A new video examines the most important facet of moviemaking.
A film is the composite whole of many moving parts. It starts on the page then finds people to bring it to life – producers, actors, actresses, lighting techs, sound people, grips, cameramen, assistants and second units, and, of course, the director —and then once it has been birthed it needs to be cleaned up. That’s where an editor comes in. Most folks would tell you that the director is the brains behind a film, and so they are, but a brain isn’t the only thing that keeps a body alive, like a director isn’t the sole driving force behind a film. Because if the director is the brain – that is, the part of this filmmaking body that controls the other parts, tells them how to move, when to move – then the editor is the heart: the part that pumps blood into the story and arranges it from the ether of thought into the logical progression of narrative. Without an editor, all you have is film. It isn’t a movie until it’s cut.

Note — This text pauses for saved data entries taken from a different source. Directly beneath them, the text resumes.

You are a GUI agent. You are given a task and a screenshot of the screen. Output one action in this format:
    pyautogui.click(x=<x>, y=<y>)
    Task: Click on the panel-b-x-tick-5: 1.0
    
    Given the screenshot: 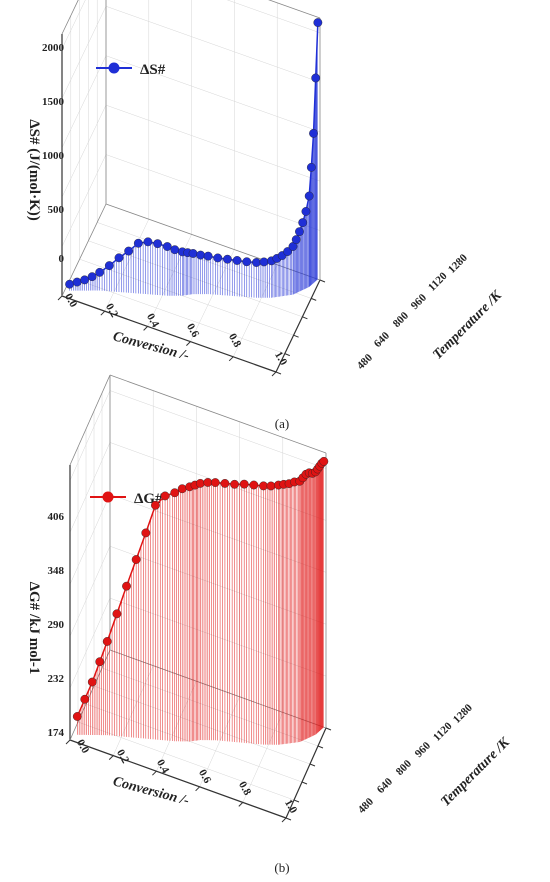 What is the action you would take?
    pyautogui.click(x=291, y=807)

By that token, then, a film’s editor can and should be considered as much an author of a film as its director and screenwriter: each commands a specific phase of storytelling: the screenwriter starts it, the director realizes it, and the editor presents it. As such, like directors and writers, editors have their own styles and techniques they bring to projects. Some use longer, elegiac cuts, some cut rapid-fire as a heartbeat; some twist the planes of visual reality, some adhere to them mercilessly; some draw attention to their artifice, some hide their work in plain sight.
Editing, then, is about much more than simply piecing a film together from its myriad pieces, editing is an establishment of tone, of atmosphere, of pace, of theme and even character. Editing, as poignantly noted by Lewis Bond in his latest video essay, “turns the act of moviemaking into the art of cinema.”
Just how this deft transition is accomplished is the subject of the video, which, as we’ve come to expect from Bond is erudite, informative, and entertaining as only the best academia can be. Bond is an educator, not formally but no less effectively, from his work can be gleaned great insight and in fact a new perspective for film analysis, and he is a valuable resource for anyone wanting to learn how to look beyond the screen. Edit this video into your day, and if you’re unfamiliar with the rest of Bond’s work, fix that at your earliest convenience.